The San Francisco Department of Public Health estimates that about 9,000 doses of a pediatric H1N1 vaccine recalled by the federal government have been distributed within the city, but health officials said today that parents should not be concerned.
The Centers for Disease Control and Prevention announced today that it is recalling about 800,000 doses of vaccines meant for children younger than 3. The vaccines’ potency levels decreased after they were shipped to providers, according to the CDC.
The California Department of Public Health is still gathering information on which agencies received the affected vaccines. However, spokesman Ken August said the recall affects 47,800 doses sent to 159 providers throughout California.
“Fortunately this does not involve the safety of the vaccine,” he said.
Federal guidelines recommend that children younger than 10 receive two doses of H1N1 vaccine. August said that two vaccines together are potent enough to ensure children are protected, even if one was part of the recalled batch.
“If a child received this affected vaccine as their first dose, they will still need to get a second dose,” he said. “If it was their second dose, there’s no need to get an additional dose.”
Santa Clara County health officials said today that the county received 900 of the recalled doses.
Some of those doses were administered at the county fairgrounds last Friday and on Dec. 6, and at the California Children’s Services site on Empey Way.
Private providers who received the recalled doses are being contacted and asked to return the vaccines to the manufacturer, county officials said.
Public health officials in Alameda and Contra Costa counties said today that they are not impacted by the recall.
Susan Fernyak, San Francisco’s director of communicable disease control and prevention, said affected vaccines were distributed to both private practitioners and the city health department.
The antigen levels in these vaccines are only slightly lower than the required levels, she said.
“Most likely, children who have received these vaccines are going to have an adequate immune response,” she said.
It’s impossible to know exactly how many recalled doses have been administered, Fernyak said.

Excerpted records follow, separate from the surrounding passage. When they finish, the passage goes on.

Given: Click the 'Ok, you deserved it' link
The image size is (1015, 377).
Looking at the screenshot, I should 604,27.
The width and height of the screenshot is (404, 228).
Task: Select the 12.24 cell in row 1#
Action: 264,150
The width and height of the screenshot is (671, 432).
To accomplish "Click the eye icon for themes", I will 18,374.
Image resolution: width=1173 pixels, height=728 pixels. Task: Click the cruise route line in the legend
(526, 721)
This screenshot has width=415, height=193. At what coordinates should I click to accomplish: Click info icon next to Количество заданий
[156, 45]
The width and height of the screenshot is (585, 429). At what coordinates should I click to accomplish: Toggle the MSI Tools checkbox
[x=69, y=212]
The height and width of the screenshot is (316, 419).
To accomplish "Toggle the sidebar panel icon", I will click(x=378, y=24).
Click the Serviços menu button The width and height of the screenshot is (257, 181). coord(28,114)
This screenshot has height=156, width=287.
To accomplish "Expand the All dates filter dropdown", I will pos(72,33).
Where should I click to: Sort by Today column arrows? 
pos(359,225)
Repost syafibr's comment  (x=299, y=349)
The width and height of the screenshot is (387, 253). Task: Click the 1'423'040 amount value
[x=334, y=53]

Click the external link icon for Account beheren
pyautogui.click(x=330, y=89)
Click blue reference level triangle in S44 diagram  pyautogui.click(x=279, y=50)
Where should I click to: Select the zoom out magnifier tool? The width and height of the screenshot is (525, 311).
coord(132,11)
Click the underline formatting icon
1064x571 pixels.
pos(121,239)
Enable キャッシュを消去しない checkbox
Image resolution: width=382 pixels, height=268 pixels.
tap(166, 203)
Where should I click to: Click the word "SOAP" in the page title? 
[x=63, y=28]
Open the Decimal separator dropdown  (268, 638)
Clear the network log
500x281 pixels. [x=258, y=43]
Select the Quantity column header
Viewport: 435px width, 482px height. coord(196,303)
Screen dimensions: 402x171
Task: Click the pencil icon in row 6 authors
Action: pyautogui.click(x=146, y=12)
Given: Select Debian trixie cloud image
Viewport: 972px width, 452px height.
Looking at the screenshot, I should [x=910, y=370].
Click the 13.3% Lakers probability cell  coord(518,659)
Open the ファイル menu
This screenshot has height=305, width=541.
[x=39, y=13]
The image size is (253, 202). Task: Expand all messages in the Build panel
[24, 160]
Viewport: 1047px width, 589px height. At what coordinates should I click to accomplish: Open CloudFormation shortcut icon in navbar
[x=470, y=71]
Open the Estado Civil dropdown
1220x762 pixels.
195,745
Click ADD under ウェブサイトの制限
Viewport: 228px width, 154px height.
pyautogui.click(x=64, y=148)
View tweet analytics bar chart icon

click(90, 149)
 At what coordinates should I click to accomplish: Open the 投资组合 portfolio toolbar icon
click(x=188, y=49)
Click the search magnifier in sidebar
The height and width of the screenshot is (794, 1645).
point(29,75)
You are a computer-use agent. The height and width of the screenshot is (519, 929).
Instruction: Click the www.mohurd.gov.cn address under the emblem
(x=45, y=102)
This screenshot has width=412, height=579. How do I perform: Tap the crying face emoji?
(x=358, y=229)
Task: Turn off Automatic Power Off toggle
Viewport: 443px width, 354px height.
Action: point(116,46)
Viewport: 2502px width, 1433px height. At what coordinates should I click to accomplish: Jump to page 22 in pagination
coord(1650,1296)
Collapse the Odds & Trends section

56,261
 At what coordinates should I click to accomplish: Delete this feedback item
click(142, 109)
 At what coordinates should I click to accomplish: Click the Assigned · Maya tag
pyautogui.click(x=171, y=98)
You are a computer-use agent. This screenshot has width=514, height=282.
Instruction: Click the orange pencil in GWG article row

Because demand for H1N1 vaccines remains high, she said it’s likely that most of the doses have been used.
The San Francisco Department of Public Health had 500 of the recalled vaccines set aside for use at an upcoming public vaccination clinic on Dec. 22. Fernyak said the city will obtain replacement vaccines before the clinic happens.
At the public clinic, the city’s largest to date, the health department will distribute 16,000 H1N1 vaccines to at-risk individuals.
The clinic will be held Dec. 22 from 10 a.m. to 7 p.m. at the Bill Graham Civic Auditorium at 99 Grove St.
Only about 15 to 25 percent of private providers in San Francisco have ordered H1N1 vaccines so far, Fernyak said. “We know there are a lot of San Francisco residents at risk whose providers will probably never have the vaccine.”
While the clinic is open to the public, Fernyak said the event is specifically targeting high-risk residents.
These priority groups include pregnant women, children and young adults between 6 months and 24 years old, anyone who lives with or cares for infants younger than 6 months old, health care and emergency workers, and adults with certain medical conditions. Children younger than 10 who received their first dose of H1N1 vaccine before Dec. 1 should also attend.
The clinic is free and will be set up to process attendees quickly and efficiently, Fernyak said. People will be routed to specific lines based on the language they speak, what type of vaccine they need and whether they have any special needs.
The layout should ensure “a straight shot through Bill Graham,” Fernyak said, and people should not come early to line up before the clinic opens. Organizers estimate attendees should be in and out within an hour.
Fernyak said shipments of H1N1 vaccine have been arriving more frequently in the past few weeks. If the production rates remain at current levels, she estimated that everyone in San Francisco who would like a vaccine should be able to get one within the next month.